Scientific classification
- Kingdom: Animalia
- Phylum: Chordata
- Class: Amphibia
- Order: Anura
- Family: Bufonidae
- Genus: Anaxyrus
- Species: A. nelsoni
- Binomial name: Anaxyrus nelsoni (Stejneger, 1893)
- Synonyms: Bufo boreas ssp. nelsoni Stejneger, 1893; Bufo nelsoni Stejneger, 1893;

= Amargosa toad =

- Authority: (Stejneger, 1893)
- Conservation status: CR
- Synonyms: Bufo boreas ssp. nelsoni Stejneger, 1893, Bufo nelsoni Stejneger, 1893

Species of amphibian

The Amargosa toad (Anaxyrus nelsoni) is a species of toad in the family Bufonidae. It was at one time considered to be a subspecies of the western toad. It is threatened by habitat loss and is classified by the IUCN as being critically endangered.

==Etymology==
The specific name nelsoni honors Edward William Nelson, an American naturalist and ethnologist.

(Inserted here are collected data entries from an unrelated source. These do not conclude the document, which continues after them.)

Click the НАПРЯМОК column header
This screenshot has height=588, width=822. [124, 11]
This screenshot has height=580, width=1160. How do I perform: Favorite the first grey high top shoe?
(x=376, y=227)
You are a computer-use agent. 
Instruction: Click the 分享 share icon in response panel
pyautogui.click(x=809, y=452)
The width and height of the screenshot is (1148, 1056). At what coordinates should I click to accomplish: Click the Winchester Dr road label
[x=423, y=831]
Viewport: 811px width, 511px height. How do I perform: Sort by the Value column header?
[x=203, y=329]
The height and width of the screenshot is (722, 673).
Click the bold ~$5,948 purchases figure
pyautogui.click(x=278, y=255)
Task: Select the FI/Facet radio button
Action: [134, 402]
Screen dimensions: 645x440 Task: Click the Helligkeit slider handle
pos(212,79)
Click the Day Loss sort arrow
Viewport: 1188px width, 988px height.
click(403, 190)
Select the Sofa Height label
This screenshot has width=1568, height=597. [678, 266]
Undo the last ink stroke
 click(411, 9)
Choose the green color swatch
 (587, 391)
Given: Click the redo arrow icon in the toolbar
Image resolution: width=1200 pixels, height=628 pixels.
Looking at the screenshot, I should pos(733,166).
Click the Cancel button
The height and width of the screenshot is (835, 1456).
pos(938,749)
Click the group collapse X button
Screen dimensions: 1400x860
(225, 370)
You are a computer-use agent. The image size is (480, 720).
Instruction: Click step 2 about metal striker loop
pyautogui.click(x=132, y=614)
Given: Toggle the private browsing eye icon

==Distribution and habitat==
The Amargosa toad is endemic to the Oasis Valley in the Amargosa Desert in Nye County, Nevada, United States. Its natural habitat is along a 10 mile stretch of the Amargosa River in the Oasis Valley between Springdale and Beatty, in tributary springs and in nearby isolated springs. The riverside growth consists of cottonwoods, sedges and cattails and breeding takes place in the springs where there is often little aquatic vegetation.

==Status==
The International Union for Conservation of Nature has assessed the status of the Amargosa toad as being critically endangered. Factors that adversely affect it include variable amounts of rainfall, the increased use of off-road vehicles, the trampling of grazing animals, dredging operations for flood control and commercial development. Another threat is the introduction of non-native species that prey on it including catfish, crayfish and bullfrogs. The population of the toads is believed to be in decline.

Effective steps are being taken by local citizens, ranchers, and farmers to preserve and restore the Amargosa toad's population in the area, in part to avoid federal intervention through the Endangered Species Act.